The initial idea for converting a transition system into a quantifier-free formula and using SAT solving [4] to boundedly check the formula has been proposed in [12]. A more recent work [13] uses a similar approach to analyze model programs (representing transition systems) but based on SMT solving. Our encoding essentially follows the same techniques used in these two work (especially the second one) but is tuned to STM designs.

We demonstrate our encoding by considering a STM design *D* consisting of *n* STMs  $H_1, \ldots, H_n$  and the given bound is bd.
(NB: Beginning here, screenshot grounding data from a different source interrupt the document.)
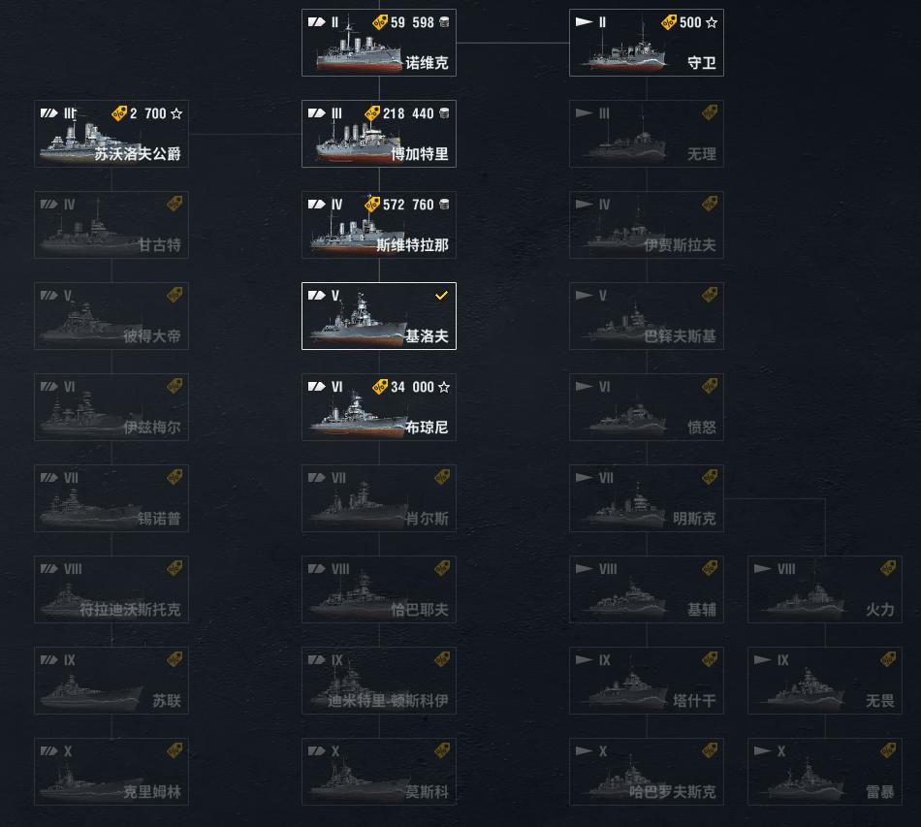Viewport: 921px width, 827px height.
Task: Select the 布琼尼 tier VI cruiser
Action: [378, 408]
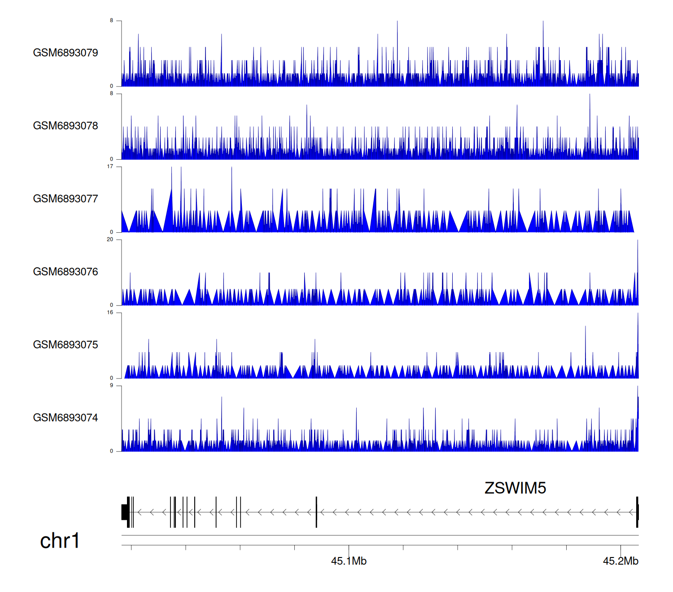This screenshot has height=592, width=673.
Task: Click the y-axis maximum value 20
Action: [x=110, y=239]
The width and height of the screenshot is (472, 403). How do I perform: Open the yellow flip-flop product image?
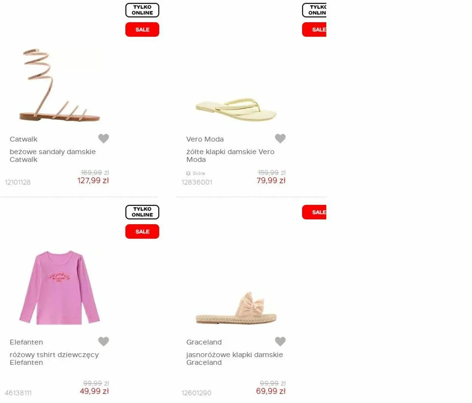(x=236, y=109)
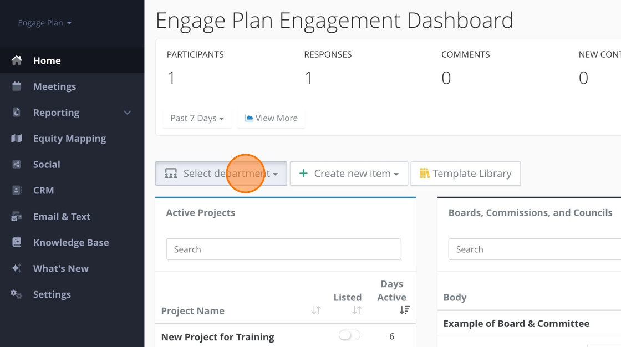Click the Settings gears icon
Screen dimensions: 621x347
tap(17, 294)
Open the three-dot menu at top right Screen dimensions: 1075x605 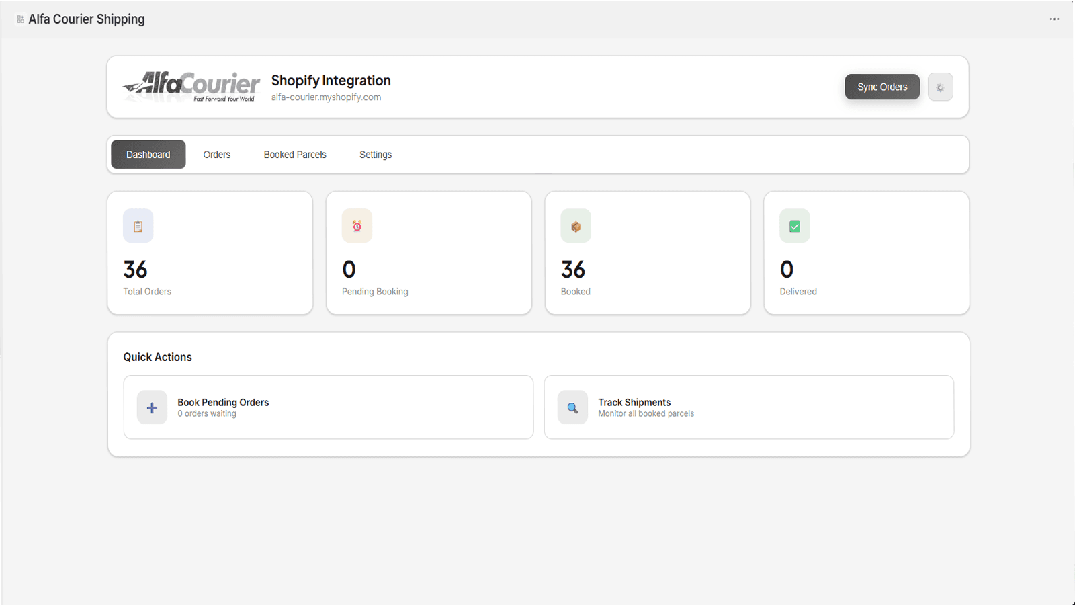click(1054, 19)
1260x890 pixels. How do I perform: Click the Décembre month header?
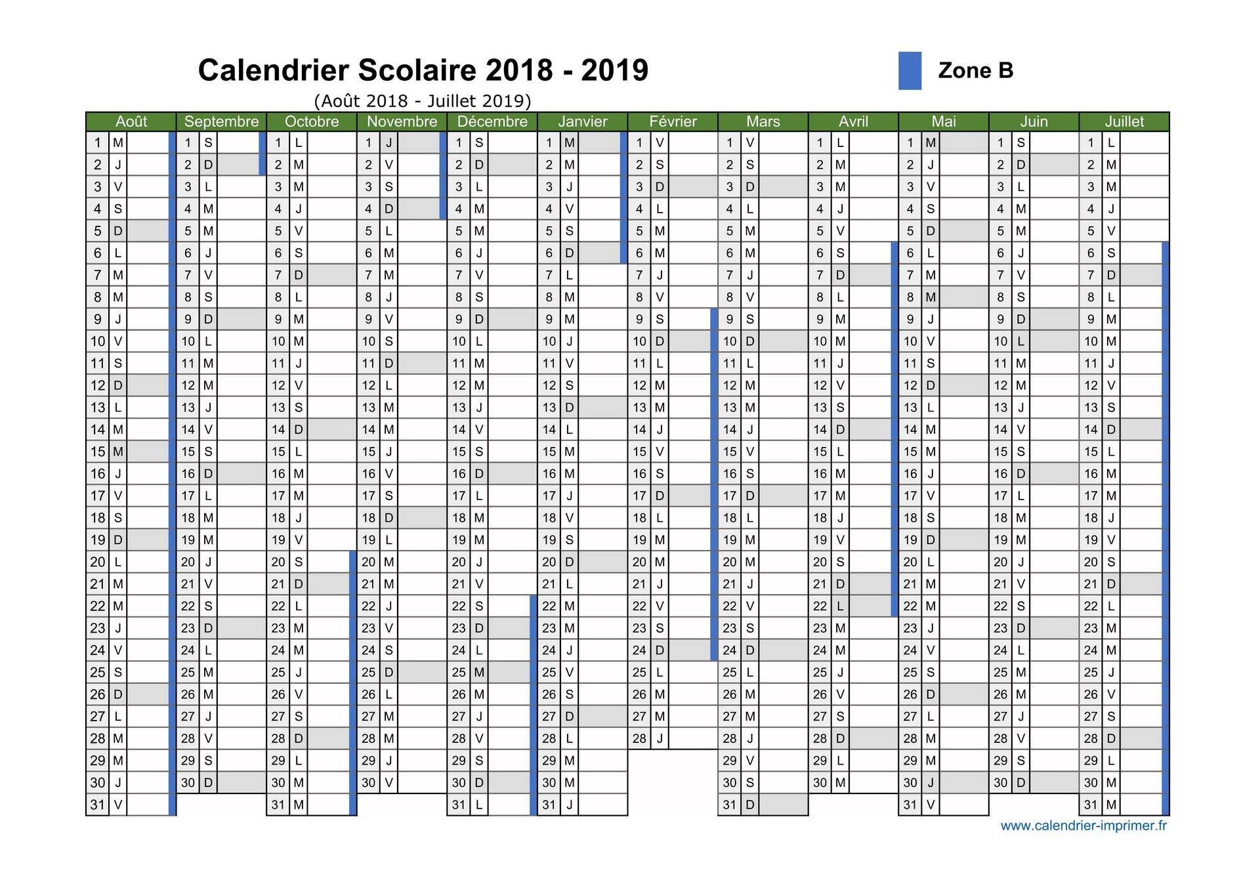coord(492,121)
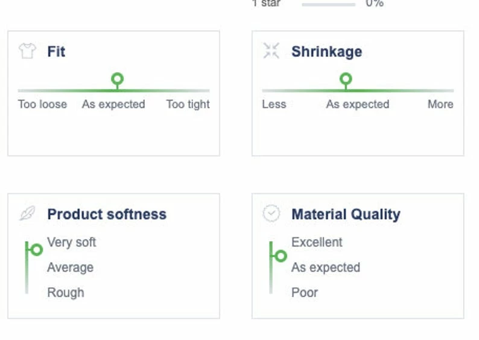The image size is (479, 340).
Task: Click the Shrinkage slider marker
Action: [x=346, y=79]
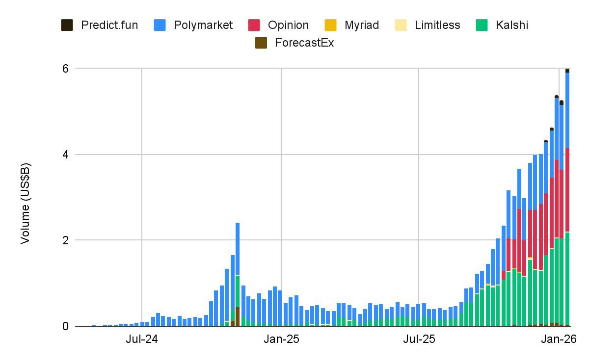This screenshot has height=364, width=589.
Task: Click the Jan-26 x-axis label
Action: tap(559, 339)
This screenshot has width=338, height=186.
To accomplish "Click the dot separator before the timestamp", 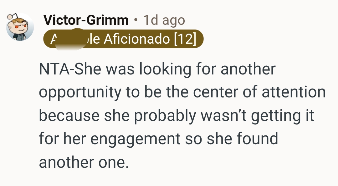I will tap(136, 20).
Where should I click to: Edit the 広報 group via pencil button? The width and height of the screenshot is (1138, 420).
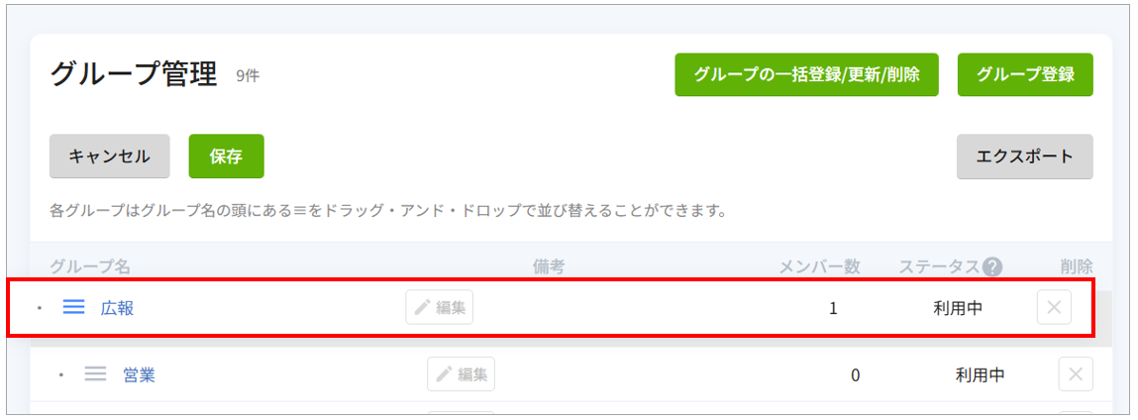tap(439, 307)
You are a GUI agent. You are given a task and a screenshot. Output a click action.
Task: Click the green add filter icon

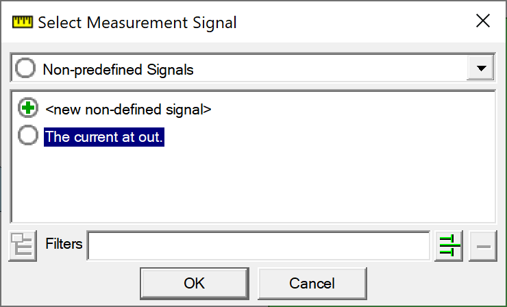click(x=449, y=245)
For each step k,  $0 \le k \le$  bd, we use x[k], expr[k], and stmt[k] to denote, respectively, a new variable, a new expression, and a new statement (all of language  $\mathcal{L}$ ) used in step *k*. The ways of generating expr[k] and stmt[k] from expr and stmt, respectively, are introduced later.

Formula for initial step 0, denoted by step[0], representing the initial global state, is written as:

$$step[0] = \left(\bigwedge_{x \in Var(D)} x[0] = value(x)\right) \land \left(\bigwedge_{i=1}^{n} statusH_{i}[0] = 0\right)$$

The formula simply expresses that all variables involved in *D*, given the step number 0 (i.e., substitute each variable  $x \in Var(D)$  with a new variable x[0]), have their initial default values. In addition, the active status of STM  $H_i$ , which is denoted by an additional variable  $statusH_i$ ( $statusH_i \notin Var(D)$  and its domain is { $index(s) | s \in H_i.S$ }), is also given step number 0 and has the value 0.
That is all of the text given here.